GIVEN DATA |
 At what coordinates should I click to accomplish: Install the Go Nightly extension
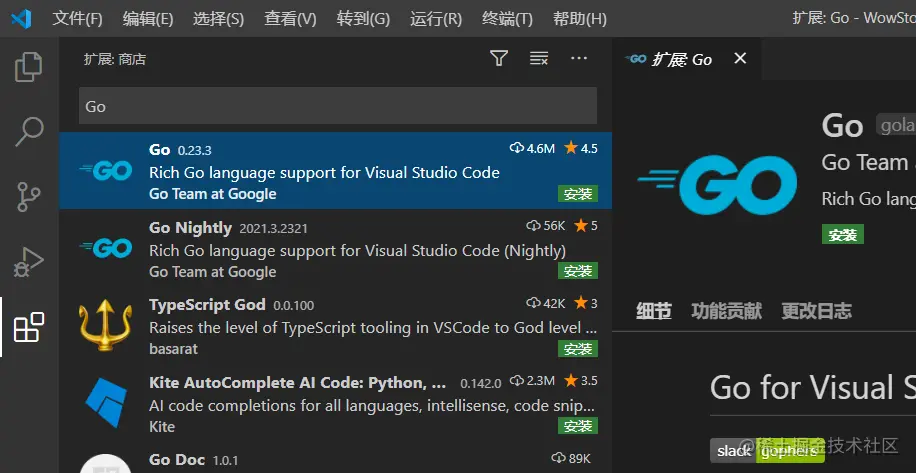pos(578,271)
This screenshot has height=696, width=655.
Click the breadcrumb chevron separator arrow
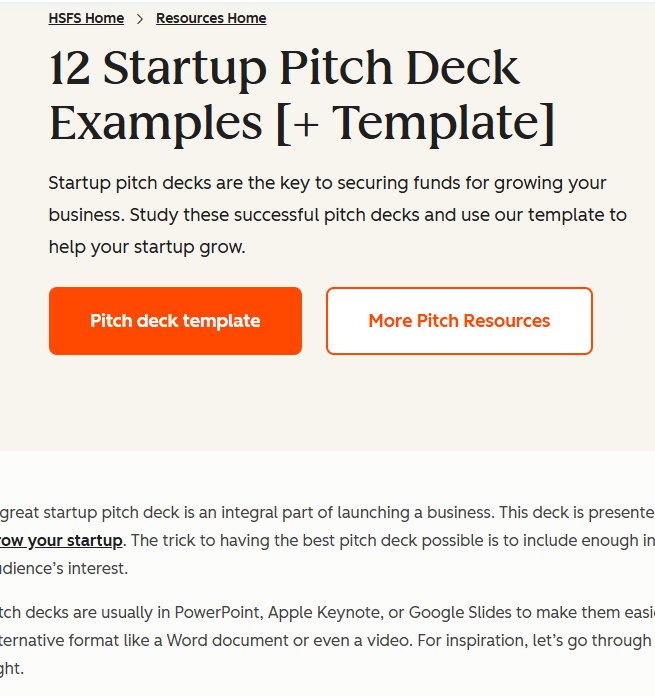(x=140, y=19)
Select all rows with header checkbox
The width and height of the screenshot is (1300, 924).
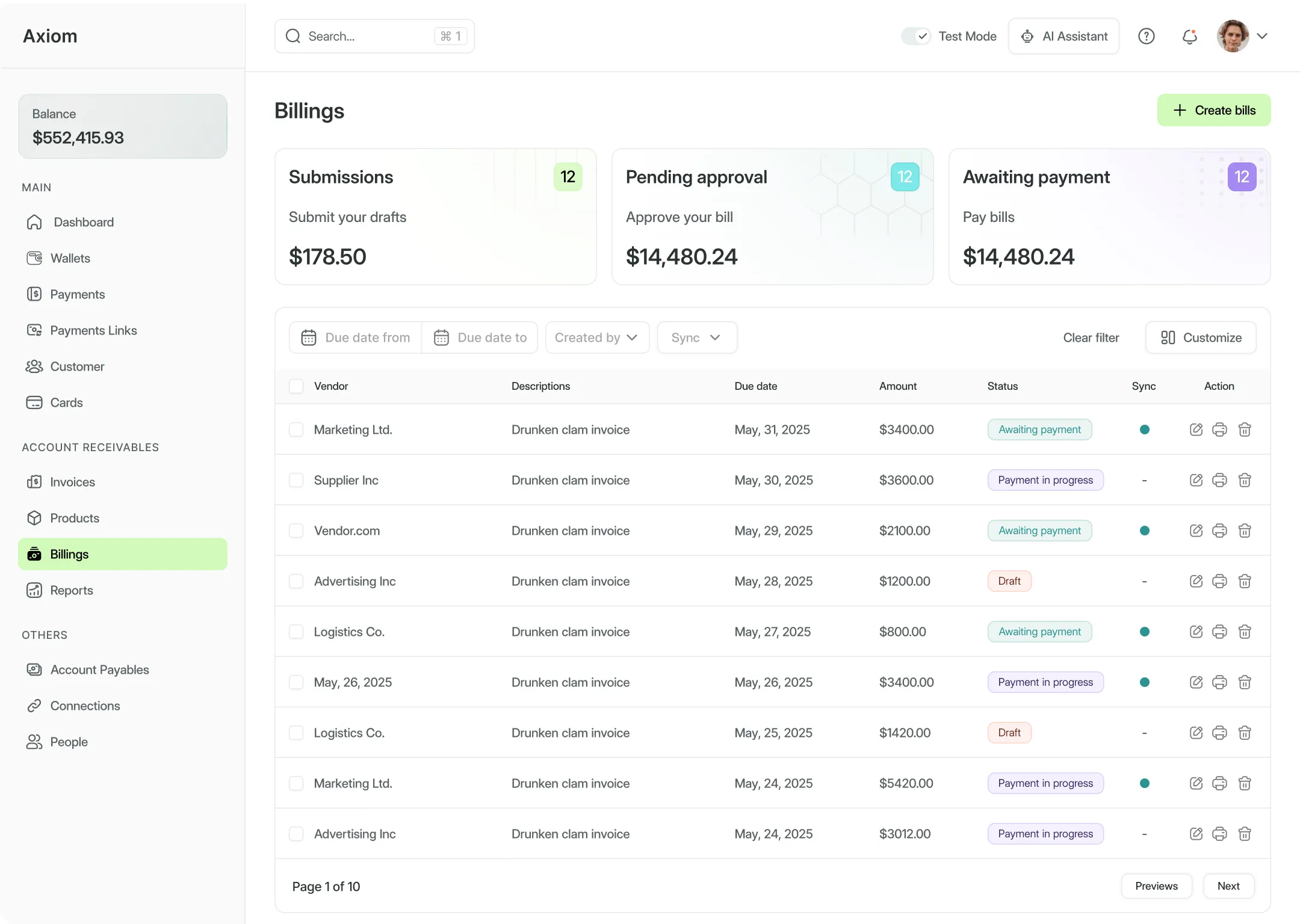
* * *
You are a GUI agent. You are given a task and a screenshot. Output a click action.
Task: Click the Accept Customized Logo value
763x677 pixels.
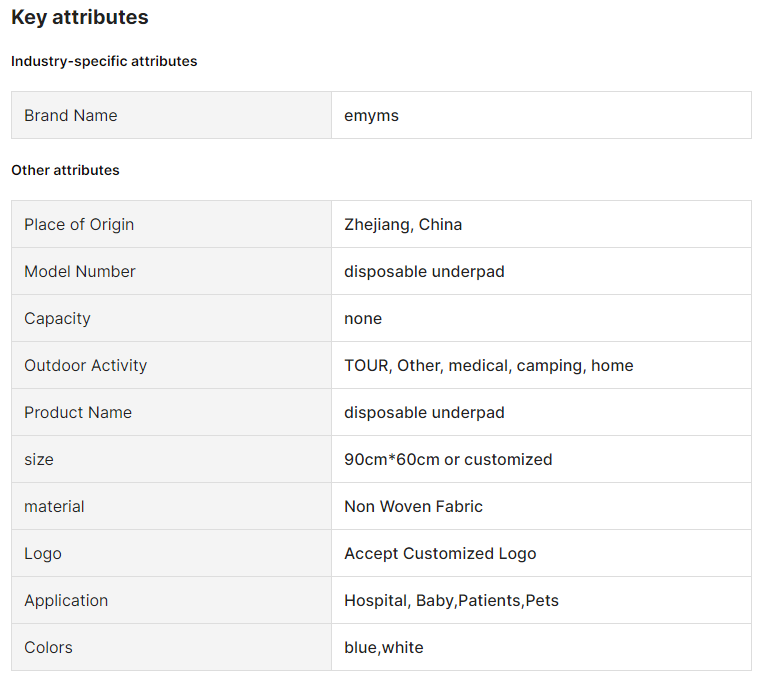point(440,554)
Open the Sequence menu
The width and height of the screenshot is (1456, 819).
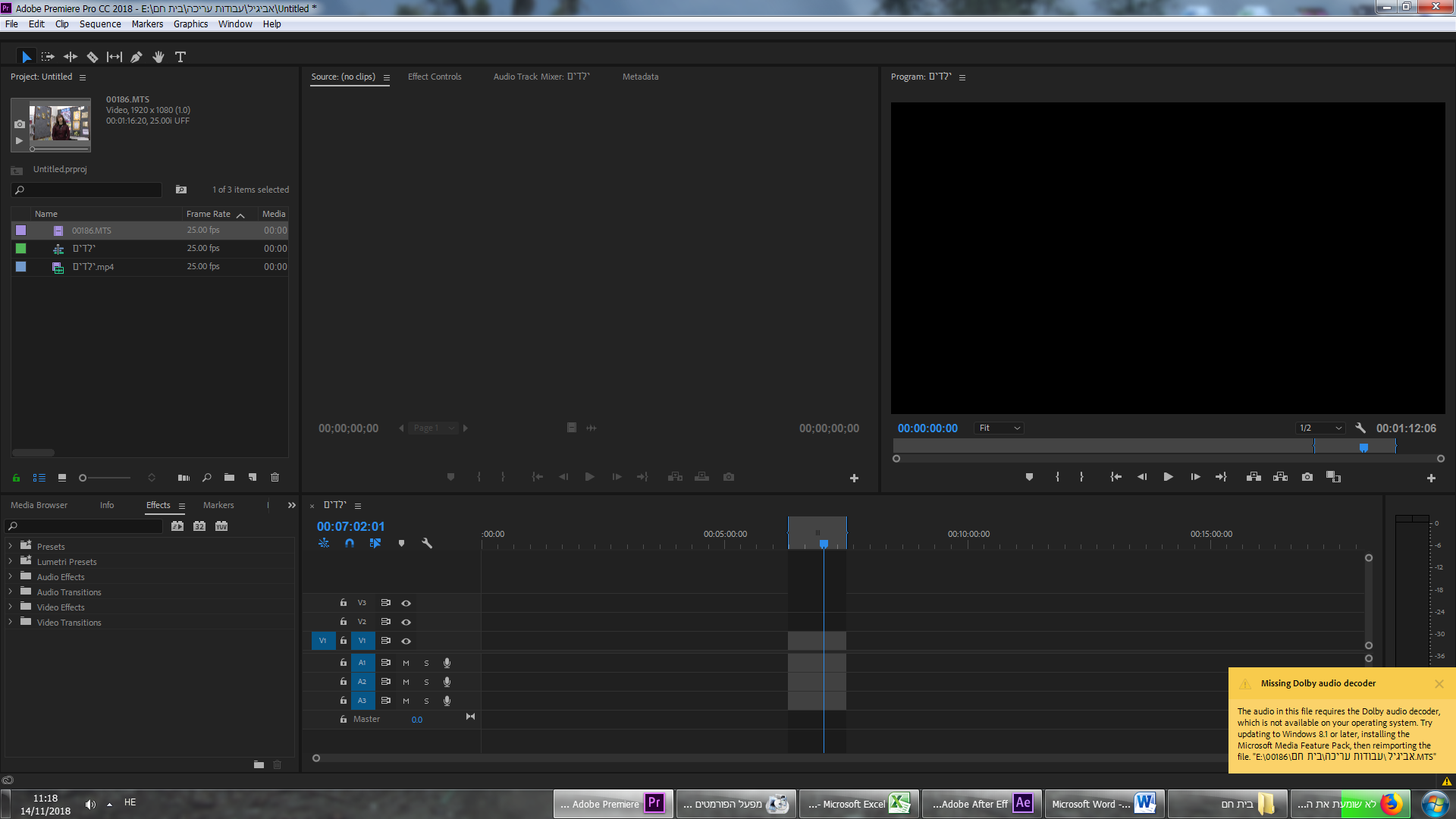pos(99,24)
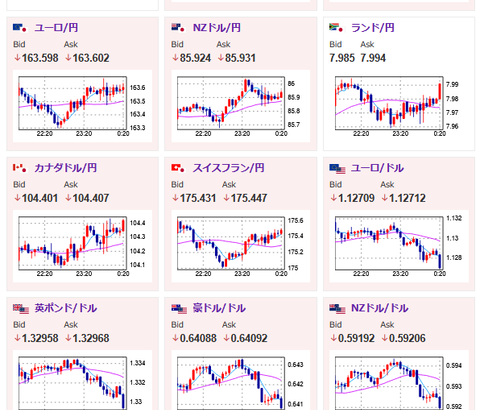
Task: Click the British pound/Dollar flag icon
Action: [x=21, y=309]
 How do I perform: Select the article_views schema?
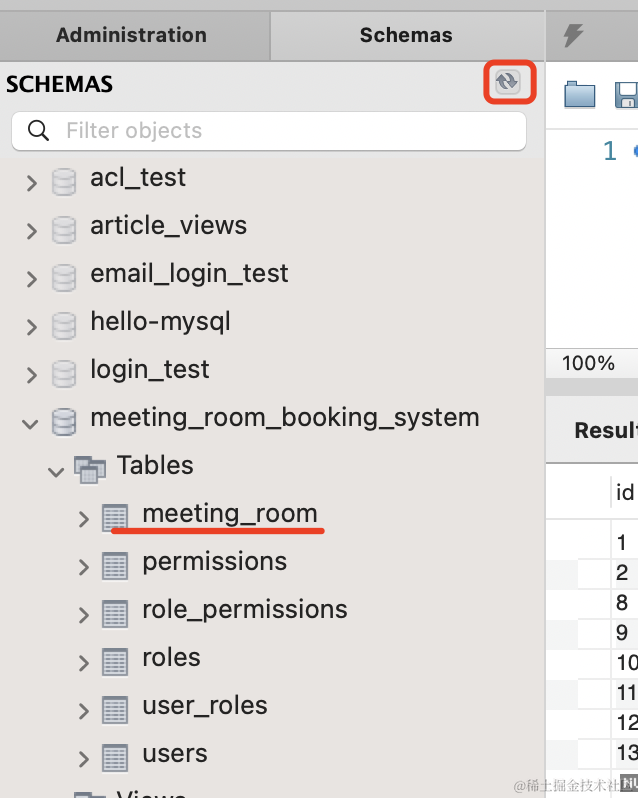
--
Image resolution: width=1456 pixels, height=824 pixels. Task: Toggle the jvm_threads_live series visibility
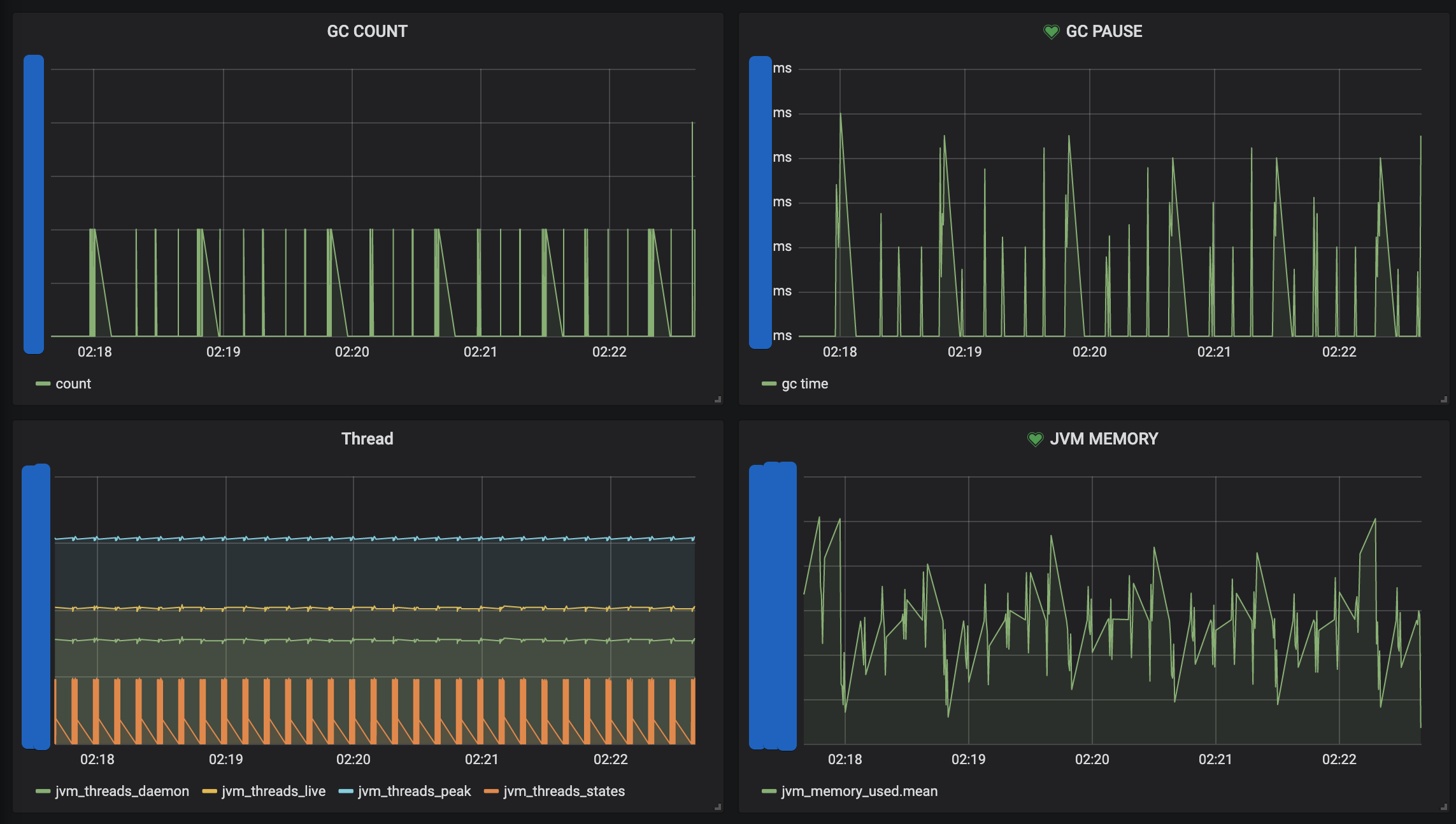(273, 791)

PROBLEM TO SOLVE | Lay out the material between the lines holding "At what coordinates" and "The width and height of the screenshot is (1300, 924).", inclusive, as a Markdown table with the columns Row and Text. Number each line, skip blank lines, and leave the pictures out.

EXERCISE RESULT |
| Row | Text |
|---|---|
| 1 |  At what coordinates should I click to accomplish: Install the Go Nightly extension |
| 2 | pos(578,271) |
| 3 | This screenshot has height=696, width=655. |
| 4 | Click the breadcrumb chevron separator arrow |
| 5 | (x=140, y=19) |
| 6 | Select all rows with header checkbox |
| 7 | The width and height of the screenshot is (1300, 924). |